(Brief) Return every record in full. Match each one exactly.

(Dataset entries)

▼▼▼

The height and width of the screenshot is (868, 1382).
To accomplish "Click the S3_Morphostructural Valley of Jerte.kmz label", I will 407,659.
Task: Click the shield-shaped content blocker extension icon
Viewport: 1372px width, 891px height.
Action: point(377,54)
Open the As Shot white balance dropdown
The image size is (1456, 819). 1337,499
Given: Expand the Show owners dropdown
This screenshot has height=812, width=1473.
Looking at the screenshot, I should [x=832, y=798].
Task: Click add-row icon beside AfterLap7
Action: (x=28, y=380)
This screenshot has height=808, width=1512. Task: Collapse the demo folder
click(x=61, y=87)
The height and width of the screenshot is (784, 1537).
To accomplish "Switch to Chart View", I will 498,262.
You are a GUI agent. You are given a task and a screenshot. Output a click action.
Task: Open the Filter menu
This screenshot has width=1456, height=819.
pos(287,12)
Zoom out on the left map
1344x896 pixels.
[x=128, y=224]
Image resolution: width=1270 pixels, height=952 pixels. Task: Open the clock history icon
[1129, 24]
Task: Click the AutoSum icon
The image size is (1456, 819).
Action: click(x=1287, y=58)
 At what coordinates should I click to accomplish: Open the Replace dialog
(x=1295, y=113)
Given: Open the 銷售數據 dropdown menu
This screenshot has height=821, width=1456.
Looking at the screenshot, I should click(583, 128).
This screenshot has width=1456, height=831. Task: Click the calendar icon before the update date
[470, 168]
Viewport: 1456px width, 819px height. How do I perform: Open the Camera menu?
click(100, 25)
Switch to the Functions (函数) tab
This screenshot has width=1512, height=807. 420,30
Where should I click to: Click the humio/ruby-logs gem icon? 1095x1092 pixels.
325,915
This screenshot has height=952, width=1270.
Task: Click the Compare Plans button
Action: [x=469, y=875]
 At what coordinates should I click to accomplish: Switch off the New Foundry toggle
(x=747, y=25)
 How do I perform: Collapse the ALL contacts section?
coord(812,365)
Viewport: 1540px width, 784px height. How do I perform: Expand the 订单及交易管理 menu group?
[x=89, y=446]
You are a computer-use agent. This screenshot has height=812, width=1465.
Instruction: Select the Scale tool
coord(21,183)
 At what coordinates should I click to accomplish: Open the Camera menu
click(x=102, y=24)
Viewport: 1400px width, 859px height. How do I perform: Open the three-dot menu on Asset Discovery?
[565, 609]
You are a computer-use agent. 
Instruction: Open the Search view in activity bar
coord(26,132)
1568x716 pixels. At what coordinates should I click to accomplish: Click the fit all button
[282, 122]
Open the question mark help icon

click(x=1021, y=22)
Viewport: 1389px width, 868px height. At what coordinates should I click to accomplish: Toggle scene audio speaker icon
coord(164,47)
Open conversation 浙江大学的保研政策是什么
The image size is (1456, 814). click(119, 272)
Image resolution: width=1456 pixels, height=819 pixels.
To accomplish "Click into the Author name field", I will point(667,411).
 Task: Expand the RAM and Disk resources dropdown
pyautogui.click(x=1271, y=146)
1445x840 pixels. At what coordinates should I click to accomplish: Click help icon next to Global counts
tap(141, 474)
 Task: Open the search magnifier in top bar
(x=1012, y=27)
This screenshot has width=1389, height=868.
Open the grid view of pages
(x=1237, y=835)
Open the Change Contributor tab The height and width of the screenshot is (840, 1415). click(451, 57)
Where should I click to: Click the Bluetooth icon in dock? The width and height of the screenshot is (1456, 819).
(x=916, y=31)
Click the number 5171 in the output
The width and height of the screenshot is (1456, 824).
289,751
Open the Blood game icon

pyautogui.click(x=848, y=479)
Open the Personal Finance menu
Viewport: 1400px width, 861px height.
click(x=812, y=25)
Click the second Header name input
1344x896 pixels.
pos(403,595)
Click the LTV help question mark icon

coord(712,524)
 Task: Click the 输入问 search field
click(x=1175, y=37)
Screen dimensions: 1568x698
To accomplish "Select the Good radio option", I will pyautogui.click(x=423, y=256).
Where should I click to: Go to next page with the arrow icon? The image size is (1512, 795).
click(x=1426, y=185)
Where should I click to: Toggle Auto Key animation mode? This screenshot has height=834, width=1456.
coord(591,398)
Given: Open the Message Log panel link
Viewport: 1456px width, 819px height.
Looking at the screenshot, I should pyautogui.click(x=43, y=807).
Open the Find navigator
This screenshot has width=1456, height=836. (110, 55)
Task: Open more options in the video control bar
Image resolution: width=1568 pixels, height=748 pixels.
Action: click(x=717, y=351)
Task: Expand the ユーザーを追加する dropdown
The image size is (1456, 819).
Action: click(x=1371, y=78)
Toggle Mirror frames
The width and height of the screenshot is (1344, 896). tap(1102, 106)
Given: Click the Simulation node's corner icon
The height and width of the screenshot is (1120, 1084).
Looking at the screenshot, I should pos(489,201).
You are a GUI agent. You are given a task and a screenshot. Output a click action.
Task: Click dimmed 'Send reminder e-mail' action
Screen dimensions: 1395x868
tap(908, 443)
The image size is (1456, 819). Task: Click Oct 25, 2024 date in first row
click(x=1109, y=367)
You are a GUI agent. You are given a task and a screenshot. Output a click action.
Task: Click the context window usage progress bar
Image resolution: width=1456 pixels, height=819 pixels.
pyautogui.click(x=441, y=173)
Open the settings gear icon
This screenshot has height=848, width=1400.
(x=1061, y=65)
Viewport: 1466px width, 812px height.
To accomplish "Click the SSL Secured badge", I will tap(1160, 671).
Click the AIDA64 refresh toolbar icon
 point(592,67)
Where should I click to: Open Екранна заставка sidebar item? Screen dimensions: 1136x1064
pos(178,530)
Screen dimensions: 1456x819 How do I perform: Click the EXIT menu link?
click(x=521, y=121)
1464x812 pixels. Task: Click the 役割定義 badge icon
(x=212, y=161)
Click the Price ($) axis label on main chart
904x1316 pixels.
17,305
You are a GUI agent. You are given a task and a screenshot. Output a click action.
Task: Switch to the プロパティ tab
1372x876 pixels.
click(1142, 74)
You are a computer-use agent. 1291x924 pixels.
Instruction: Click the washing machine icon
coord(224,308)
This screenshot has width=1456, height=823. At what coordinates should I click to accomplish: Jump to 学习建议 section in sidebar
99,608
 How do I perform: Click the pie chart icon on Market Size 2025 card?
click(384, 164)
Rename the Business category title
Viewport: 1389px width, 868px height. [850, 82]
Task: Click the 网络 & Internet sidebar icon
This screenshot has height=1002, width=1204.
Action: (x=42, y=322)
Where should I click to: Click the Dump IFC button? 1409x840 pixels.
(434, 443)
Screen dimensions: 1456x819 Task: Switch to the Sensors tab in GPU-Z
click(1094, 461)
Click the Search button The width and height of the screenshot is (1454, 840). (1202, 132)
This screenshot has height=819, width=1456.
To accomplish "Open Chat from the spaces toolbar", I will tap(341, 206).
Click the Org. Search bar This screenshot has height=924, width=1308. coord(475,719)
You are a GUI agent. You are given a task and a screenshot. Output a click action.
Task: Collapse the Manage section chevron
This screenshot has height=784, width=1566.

▲▲▲

(Result for this task)
The height and width of the screenshot is (868, 1382).
To accomplish "Click the S3_Morphostructural Valley of Jerte.kmz label", I will 407,659.
Task: Click the shield-shaped content blocker extension icon
Viewport: 1372px width, 891px height.
Action: point(377,54)
Open the As Shot white balance dropdown
The image size is (1456, 819). 1337,499
Given: Expand the Show owners dropdown
This screenshot has height=812, width=1473.
Looking at the screenshot, I should [x=832, y=798].
Task: Click add-row icon beside AfterLap7
Action: (x=28, y=380)
This screenshot has height=808, width=1512. Task: Collapse the demo folder
click(x=61, y=87)
The height and width of the screenshot is (784, 1537).
To accomplish "Switch to Chart View", I will 498,262.
You are a GUI agent. You are given a task and a screenshot. Output a click action.
Task: Open the Filter menu
This screenshot has width=1456, height=819.
pos(287,12)
Zoom out on the left map
1344x896 pixels.
[x=128, y=224]
Image resolution: width=1270 pixels, height=952 pixels. Task: Open the clock history icon
[1129, 24]
Task: Click the AutoSum icon
The image size is (1456, 819).
Action: click(x=1287, y=58)
 At what coordinates should I click to accomplish: Open the Replace dialog
(x=1295, y=113)
Given: Open the 銷售數據 dropdown menu
This screenshot has height=821, width=1456.
Looking at the screenshot, I should click(583, 128).
This screenshot has width=1456, height=831. Task: Click the calendar icon before the update date
[470, 168]
Viewport: 1456px width, 819px height. How do I perform: Open the Camera menu?
click(100, 25)
Switch to the Functions (函数) tab
This screenshot has width=1512, height=807. 420,30
Where should I click to: Click the humio/ruby-logs gem icon? 1095x1092 pixels.
325,915
This screenshot has height=952, width=1270.
Task: Click the Compare Plans button
Action: [x=469, y=875]
 At what coordinates should I click to accomplish: Switch off the New Foundry toggle
(x=747, y=25)
 How do I perform: Collapse the ALL contacts section?
coord(812,365)
Viewport: 1540px width, 784px height. How do I perform: Expand the 订单及交易管理 menu group?
[x=89, y=446]
You are a computer-use agent. This screenshot has height=812, width=1465.
Instruction: Select the Scale tool
coord(21,183)
 At what coordinates should I click to accomplish: Open the Camera menu
click(x=102, y=24)
Viewport: 1400px width, 859px height. How do I perform: Open the three-dot menu on Asset Discovery?
[565, 609]
You are a computer-use agent. 
Instruction: Open the Search view in activity bar
coord(26,132)
1568x716 pixels. At what coordinates should I click to accomplish: Click the fit all button
[282, 122]
Open the question mark help icon

click(x=1021, y=22)
Viewport: 1389px width, 868px height. At what coordinates should I click to accomplish: Toggle scene audio speaker icon
coord(164,47)
Open conversation 浙江大学的保研政策是什么
The image size is (1456, 814). click(119, 272)
Image resolution: width=1456 pixels, height=819 pixels.
To accomplish "Click into the Author name field", I will point(667,411).
 Task: Expand the RAM and Disk resources dropdown
pyautogui.click(x=1271, y=146)
1445x840 pixels. At what coordinates should I click to accomplish: Click help icon next to Global counts
tap(141, 474)
 Task: Open the search magnifier in top bar
(x=1012, y=27)
This screenshot has width=1389, height=868.
Open the grid view of pages
(x=1237, y=835)
Open the Change Contributor tab The height and width of the screenshot is (840, 1415). click(451, 57)
Where should I click to: Click the Bluetooth icon in dock? The width and height of the screenshot is (1456, 819).
(x=916, y=31)
Click the number 5171 in the output
The width and height of the screenshot is (1456, 824).
289,751
Open the Blood game icon

pyautogui.click(x=848, y=479)
Open the Personal Finance menu
Viewport: 1400px width, 861px height.
click(x=812, y=25)
Click the second Header name input
1344x896 pixels.
pos(403,595)
Click the LTV help question mark icon

coord(712,524)
 Task: Click the 输入问 search field
click(x=1175, y=37)
Screen dimensions: 1568x698
To accomplish "Select the Good radio option", I will pyautogui.click(x=423, y=256).
Where should I click to: Go to next page with the arrow icon? The image size is (1512, 795).
click(x=1426, y=185)
Where should I click to: Toggle Auto Key animation mode? This screenshot has height=834, width=1456.
coord(591,398)
Given: Open the Message Log panel link
Viewport: 1456px width, 819px height.
Looking at the screenshot, I should pyautogui.click(x=43, y=807).
Open the Find navigator
This screenshot has width=1456, height=836. (110, 55)
Task: Open more options in the video control bar
Image resolution: width=1568 pixels, height=748 pixels.
Action: click(x=717, y=351)
Task: Expand the ユーザーを追加する dropdown
The image size is (1456, 819).
Action: click(x=1371, y=78)
Toggle Mirror frames
The width and height of the screenshot is (1344, 896). tap(1102, 106)
Given: Click the Simulation node's corner icon
The height and width of the screenshot is (1120, 1084).
Looking at the screenshot, I should pos(489,201).
You are a GUI agent. You are given a task and a screenshot. Output a click action.
Task: Click dimmed 'Send reminder e-mail' action
Screen dimensions: 1395x868
tap(908, 443)
The image size is (1456, 819). Task: Click Oct 25, 2024 date in first row
click(x=1109, y=367)
You are a GUI agent. You are given a task and a screenshot. Output a click action.
Task: Click the context window usage progress bar
Image resolution: width=1456 pixels, height=819 pixels.
pyautogui.click(x=441, y=173)
Open the settings gear icon
This screenshot has height=848, width=1400.
(x=1061, y=65)
Viewport: 1466px width, 812px height.
To accomplish "Click the SSL Secured badge", I will tap(1160, 671).
Click the AIDA64 refresh toolbar icon
 point(592,67)
Where should I click to: Open Екранна заставка sidebar item? Screen dimensions: 1136x1064
pos(178,530)
Screen dimensions: 1456x819 How do I perform: Click the EXIT menu link?
click(x=521, y=121)
1464x812 pixels. Task: Click the 役割定義 badge icon
(x=212, y=161)
Click the Price ($) axis label on main chart
904x1316 pixels.
17,305
You are a GUI agent. You are given a task and a screenshot. Output a click action.
Task: Switch to the プロパティ tab
1372x876 pixels.
click(1142, 74)
You are a computer-use agent. 1291x924 pixels.
Instruction: Click the washing machine icon
coord(224,308)
This screenshot has width=1456, height=823. At what coordinates should I click to accomplish: Jump to 学习建议 section in sidebar
99,608
 How do I perform: Click the pie chart icon on Market Size 2025 card?
click(384, 164)
Rename the Business category title
Viewport: 1389px width, 868px height. [850, 82]
Task: Click the 网络 & Internet sidebar icon
This screenshot has height=1002, width=1204.
Action: (x=42, y=322)
Where should I click to: Click the Dump IFC button? 1409x840 pixels.
(434, 443)
Screen dimensions: 1456x819 Task: Switch to the Sensors tab in GPU-Z
click(1094, 461)
Click the Search button The width and height of the screenshot is (1454, 840). (1202, 132)
This screenshot has height=819, width=1456.
To accomplish "Open Chat from the spaces toolbar", I will tap(341, 206).
Click the Org. Search bar This screenshot has height=924, width=1308. coord(475,719)
You are a GUI agent. You are given a task and a screenshot. Output a click action.
Task: Collapse the Manage section chevron
This screenshot has height=784, width=1566.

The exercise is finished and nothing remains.